**WORK TASK**
Starting at the first line of the records below, transcribe each line exactly, ending with the line that contains "Task: Click the Housing Material label".

Pixel coordinate grounding data:
+++
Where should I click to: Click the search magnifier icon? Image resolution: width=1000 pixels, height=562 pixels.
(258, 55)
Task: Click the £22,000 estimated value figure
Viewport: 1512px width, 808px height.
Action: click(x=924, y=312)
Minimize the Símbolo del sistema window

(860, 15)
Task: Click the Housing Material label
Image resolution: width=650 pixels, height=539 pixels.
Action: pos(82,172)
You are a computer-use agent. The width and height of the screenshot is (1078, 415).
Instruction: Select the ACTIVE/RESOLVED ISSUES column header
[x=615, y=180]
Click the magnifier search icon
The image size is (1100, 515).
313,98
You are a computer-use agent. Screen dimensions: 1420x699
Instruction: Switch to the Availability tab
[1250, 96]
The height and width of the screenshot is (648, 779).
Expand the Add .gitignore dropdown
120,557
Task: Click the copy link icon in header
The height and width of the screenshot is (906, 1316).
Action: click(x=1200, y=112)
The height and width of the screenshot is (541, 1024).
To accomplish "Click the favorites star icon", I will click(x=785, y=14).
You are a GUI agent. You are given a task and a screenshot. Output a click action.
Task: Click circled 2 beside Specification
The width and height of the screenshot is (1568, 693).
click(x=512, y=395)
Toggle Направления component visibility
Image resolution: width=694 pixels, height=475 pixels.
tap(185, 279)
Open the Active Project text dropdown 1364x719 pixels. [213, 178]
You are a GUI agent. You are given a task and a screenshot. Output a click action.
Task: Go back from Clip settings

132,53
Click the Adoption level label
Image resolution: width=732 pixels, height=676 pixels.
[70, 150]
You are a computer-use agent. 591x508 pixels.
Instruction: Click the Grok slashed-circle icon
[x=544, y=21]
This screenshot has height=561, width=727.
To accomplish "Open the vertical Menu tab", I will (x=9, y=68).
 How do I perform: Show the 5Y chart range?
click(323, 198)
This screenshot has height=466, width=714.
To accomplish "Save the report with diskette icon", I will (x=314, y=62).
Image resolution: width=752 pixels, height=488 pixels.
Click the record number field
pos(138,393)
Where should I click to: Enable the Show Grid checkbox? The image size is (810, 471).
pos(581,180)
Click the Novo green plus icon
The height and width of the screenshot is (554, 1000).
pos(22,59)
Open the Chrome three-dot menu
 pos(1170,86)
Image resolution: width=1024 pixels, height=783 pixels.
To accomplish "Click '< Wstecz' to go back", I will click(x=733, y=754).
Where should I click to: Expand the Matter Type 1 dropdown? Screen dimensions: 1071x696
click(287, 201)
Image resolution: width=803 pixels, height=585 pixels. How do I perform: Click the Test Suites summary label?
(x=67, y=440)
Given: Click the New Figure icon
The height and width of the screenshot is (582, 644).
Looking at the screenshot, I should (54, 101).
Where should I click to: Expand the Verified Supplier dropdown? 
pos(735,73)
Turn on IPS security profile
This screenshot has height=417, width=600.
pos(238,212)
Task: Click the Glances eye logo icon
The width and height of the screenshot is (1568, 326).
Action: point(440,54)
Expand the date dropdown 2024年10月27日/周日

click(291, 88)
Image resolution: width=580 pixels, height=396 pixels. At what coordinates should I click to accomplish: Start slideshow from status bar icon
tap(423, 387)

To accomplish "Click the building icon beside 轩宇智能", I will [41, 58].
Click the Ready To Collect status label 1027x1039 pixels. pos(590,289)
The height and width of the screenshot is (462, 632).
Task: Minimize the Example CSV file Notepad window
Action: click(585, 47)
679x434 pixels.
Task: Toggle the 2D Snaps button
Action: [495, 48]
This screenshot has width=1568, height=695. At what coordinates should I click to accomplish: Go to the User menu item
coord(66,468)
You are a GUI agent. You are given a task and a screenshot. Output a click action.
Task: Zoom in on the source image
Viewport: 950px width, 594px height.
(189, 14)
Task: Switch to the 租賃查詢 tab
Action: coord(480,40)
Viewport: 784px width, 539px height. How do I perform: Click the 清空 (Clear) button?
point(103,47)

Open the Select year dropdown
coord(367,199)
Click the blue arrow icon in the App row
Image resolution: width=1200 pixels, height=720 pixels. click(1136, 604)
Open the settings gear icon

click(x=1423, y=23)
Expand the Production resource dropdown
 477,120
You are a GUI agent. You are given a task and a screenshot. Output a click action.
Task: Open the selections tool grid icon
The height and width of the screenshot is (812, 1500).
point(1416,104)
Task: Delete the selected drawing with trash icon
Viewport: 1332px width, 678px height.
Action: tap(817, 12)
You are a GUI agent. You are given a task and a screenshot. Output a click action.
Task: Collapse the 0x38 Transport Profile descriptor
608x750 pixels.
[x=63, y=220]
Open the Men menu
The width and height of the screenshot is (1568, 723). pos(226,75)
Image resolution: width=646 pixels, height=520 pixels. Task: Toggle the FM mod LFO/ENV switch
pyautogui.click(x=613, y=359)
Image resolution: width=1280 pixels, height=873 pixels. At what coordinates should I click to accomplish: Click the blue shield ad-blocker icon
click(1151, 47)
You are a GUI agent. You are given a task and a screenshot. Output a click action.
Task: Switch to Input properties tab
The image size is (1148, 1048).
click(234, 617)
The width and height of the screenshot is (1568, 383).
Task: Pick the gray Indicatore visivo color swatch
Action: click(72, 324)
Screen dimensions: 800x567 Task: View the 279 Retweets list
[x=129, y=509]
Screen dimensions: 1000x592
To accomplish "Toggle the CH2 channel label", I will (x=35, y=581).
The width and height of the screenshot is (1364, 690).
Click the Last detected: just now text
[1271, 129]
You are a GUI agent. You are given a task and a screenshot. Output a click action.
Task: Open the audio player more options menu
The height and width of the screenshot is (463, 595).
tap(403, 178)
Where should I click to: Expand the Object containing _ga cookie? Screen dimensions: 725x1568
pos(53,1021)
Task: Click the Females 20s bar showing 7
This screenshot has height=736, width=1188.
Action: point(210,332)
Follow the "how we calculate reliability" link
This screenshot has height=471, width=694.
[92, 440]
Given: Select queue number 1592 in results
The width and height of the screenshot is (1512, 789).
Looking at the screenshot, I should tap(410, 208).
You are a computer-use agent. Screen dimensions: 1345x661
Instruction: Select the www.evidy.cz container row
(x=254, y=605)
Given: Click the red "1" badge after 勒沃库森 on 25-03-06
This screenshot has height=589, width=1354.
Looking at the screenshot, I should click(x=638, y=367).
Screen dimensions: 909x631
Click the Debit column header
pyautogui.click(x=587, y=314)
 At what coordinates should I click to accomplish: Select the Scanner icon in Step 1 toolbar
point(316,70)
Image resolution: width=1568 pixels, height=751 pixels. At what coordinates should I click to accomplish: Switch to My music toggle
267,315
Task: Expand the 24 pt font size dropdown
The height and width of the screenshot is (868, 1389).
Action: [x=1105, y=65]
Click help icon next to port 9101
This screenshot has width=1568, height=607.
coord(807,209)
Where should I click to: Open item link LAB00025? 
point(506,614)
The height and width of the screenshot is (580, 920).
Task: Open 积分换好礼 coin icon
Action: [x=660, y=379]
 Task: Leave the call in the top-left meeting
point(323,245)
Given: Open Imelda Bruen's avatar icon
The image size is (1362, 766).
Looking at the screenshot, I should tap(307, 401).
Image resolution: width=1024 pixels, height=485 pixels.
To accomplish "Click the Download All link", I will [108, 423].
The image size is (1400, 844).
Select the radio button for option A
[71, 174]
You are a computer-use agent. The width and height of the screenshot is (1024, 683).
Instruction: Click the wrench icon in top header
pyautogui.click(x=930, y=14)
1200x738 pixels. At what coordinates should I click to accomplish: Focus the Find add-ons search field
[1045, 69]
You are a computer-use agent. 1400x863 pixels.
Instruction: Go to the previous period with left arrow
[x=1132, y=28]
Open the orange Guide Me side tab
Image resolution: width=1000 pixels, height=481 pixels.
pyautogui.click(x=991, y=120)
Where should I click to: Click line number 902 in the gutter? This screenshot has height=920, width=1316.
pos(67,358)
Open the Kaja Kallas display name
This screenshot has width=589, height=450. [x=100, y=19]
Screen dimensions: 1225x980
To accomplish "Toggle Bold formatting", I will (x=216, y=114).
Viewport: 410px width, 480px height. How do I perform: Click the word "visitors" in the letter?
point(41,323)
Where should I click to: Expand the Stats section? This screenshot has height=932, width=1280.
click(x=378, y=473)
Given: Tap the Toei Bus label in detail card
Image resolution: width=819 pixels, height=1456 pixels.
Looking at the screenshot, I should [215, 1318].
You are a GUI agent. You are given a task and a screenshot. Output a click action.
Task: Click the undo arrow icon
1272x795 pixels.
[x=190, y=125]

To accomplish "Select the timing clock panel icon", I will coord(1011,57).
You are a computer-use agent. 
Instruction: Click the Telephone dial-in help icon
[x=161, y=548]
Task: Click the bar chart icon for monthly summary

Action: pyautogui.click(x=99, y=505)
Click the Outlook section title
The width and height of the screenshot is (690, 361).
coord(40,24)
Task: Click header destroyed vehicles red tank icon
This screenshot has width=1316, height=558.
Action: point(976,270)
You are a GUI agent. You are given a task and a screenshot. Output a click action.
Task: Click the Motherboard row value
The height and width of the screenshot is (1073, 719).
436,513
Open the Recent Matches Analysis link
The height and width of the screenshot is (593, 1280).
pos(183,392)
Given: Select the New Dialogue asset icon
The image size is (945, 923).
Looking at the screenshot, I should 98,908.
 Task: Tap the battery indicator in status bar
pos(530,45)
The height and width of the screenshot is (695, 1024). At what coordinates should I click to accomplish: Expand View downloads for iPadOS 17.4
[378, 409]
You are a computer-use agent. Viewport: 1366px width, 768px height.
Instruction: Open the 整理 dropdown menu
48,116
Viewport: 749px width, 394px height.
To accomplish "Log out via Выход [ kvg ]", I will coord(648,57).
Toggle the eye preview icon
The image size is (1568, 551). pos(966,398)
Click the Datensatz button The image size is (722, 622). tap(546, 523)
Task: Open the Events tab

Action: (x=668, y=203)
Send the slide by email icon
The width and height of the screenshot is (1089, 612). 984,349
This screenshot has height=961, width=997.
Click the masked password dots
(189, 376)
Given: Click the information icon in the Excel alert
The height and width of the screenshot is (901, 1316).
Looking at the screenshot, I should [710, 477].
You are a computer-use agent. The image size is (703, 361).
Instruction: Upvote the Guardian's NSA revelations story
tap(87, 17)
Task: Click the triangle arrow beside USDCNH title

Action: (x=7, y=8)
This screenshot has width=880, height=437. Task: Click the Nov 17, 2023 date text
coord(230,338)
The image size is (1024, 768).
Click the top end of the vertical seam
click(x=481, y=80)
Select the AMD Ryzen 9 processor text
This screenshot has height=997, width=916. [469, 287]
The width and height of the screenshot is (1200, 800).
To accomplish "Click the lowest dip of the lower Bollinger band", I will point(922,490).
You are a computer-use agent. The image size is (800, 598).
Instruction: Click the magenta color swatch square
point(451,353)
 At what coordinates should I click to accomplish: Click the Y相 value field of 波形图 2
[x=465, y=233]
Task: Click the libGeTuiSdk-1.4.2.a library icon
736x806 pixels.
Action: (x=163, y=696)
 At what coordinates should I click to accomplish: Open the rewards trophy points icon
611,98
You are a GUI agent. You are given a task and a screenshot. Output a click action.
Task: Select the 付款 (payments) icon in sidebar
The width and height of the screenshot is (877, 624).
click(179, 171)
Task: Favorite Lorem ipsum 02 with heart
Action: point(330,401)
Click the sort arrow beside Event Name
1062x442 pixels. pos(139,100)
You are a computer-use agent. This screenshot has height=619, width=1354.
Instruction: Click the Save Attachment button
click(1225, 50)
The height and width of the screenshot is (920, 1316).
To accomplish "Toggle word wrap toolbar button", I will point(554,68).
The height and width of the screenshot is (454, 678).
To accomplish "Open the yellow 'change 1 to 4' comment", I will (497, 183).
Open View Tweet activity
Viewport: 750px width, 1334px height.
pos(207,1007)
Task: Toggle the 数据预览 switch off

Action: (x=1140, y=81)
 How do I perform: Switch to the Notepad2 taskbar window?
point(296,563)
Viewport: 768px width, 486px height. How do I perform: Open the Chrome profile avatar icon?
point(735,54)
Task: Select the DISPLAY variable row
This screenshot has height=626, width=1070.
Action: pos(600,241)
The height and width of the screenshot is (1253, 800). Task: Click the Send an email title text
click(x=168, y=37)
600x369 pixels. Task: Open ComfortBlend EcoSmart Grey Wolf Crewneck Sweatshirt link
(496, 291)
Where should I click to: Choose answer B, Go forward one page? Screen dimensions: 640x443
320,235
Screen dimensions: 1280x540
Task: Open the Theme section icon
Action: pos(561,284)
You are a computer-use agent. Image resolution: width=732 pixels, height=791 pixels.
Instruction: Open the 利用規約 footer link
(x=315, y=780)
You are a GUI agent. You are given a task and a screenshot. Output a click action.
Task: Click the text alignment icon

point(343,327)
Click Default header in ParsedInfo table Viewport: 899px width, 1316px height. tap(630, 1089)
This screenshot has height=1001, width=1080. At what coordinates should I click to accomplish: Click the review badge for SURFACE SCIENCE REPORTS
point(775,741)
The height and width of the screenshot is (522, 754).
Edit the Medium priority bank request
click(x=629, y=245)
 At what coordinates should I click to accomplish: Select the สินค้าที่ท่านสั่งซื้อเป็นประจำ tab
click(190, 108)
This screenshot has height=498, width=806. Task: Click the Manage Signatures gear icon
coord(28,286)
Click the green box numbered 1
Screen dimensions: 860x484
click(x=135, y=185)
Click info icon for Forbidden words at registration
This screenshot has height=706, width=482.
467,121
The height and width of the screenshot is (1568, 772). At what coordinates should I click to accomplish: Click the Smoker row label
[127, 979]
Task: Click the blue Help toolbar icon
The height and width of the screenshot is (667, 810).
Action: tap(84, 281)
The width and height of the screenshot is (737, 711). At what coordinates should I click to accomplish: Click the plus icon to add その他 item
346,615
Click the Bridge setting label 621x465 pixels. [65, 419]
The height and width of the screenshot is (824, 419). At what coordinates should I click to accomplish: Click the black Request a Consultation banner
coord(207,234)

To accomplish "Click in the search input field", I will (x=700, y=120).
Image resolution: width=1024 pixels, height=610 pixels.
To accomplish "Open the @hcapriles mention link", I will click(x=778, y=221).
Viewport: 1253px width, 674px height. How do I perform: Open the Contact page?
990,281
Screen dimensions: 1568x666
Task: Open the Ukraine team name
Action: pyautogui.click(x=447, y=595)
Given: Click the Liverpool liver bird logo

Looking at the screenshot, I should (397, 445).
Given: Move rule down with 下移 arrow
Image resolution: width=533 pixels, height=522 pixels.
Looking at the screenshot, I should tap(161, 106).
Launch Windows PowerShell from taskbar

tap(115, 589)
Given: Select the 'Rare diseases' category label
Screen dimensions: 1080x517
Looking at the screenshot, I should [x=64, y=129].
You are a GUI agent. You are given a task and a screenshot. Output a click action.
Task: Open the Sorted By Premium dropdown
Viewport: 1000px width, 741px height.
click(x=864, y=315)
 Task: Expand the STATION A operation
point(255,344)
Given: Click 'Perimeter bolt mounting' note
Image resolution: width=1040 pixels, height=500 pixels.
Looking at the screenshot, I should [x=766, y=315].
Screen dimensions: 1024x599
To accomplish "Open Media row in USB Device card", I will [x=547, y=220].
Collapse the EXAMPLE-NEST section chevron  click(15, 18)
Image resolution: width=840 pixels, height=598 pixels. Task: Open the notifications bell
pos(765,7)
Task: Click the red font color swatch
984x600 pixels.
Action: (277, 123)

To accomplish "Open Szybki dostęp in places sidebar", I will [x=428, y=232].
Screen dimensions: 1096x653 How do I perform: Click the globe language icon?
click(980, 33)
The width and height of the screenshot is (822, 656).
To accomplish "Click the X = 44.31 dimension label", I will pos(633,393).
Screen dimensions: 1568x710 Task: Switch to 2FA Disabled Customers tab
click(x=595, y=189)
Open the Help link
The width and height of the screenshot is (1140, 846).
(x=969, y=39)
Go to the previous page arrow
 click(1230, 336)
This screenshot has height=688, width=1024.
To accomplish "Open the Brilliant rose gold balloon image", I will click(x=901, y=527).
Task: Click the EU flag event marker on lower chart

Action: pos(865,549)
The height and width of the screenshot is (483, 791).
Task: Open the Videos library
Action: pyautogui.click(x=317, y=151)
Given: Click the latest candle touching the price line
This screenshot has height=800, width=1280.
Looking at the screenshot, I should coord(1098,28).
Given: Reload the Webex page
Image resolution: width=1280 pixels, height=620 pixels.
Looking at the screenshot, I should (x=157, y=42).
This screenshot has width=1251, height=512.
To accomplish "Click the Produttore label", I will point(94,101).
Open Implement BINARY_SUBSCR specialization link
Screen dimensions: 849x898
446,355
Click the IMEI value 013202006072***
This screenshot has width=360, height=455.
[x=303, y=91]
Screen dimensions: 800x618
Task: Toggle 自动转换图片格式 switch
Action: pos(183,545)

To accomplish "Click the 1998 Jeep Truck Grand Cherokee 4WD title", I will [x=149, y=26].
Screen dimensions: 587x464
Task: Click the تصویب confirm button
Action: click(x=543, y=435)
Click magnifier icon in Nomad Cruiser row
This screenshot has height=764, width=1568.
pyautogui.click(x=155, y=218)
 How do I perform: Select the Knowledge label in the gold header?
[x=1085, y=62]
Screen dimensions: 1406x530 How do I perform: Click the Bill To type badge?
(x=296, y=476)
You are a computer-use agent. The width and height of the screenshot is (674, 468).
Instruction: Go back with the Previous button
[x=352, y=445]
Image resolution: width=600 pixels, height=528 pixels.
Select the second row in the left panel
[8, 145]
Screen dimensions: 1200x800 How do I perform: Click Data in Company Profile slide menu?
+++
**YOUR RESPONSE**
Where should I click to: Click the search magnifier icon? Image resolution: width=1000 pixels, height=562 pixels.
(258, 55)
Task: Click the £22,000 estimated value figure
Viewport: 1512px width, 808px height.
Action: click(x=924, y=312)
Minimize the Símbolo del sistema window

(860, 15)
Task: Click the Housing Material label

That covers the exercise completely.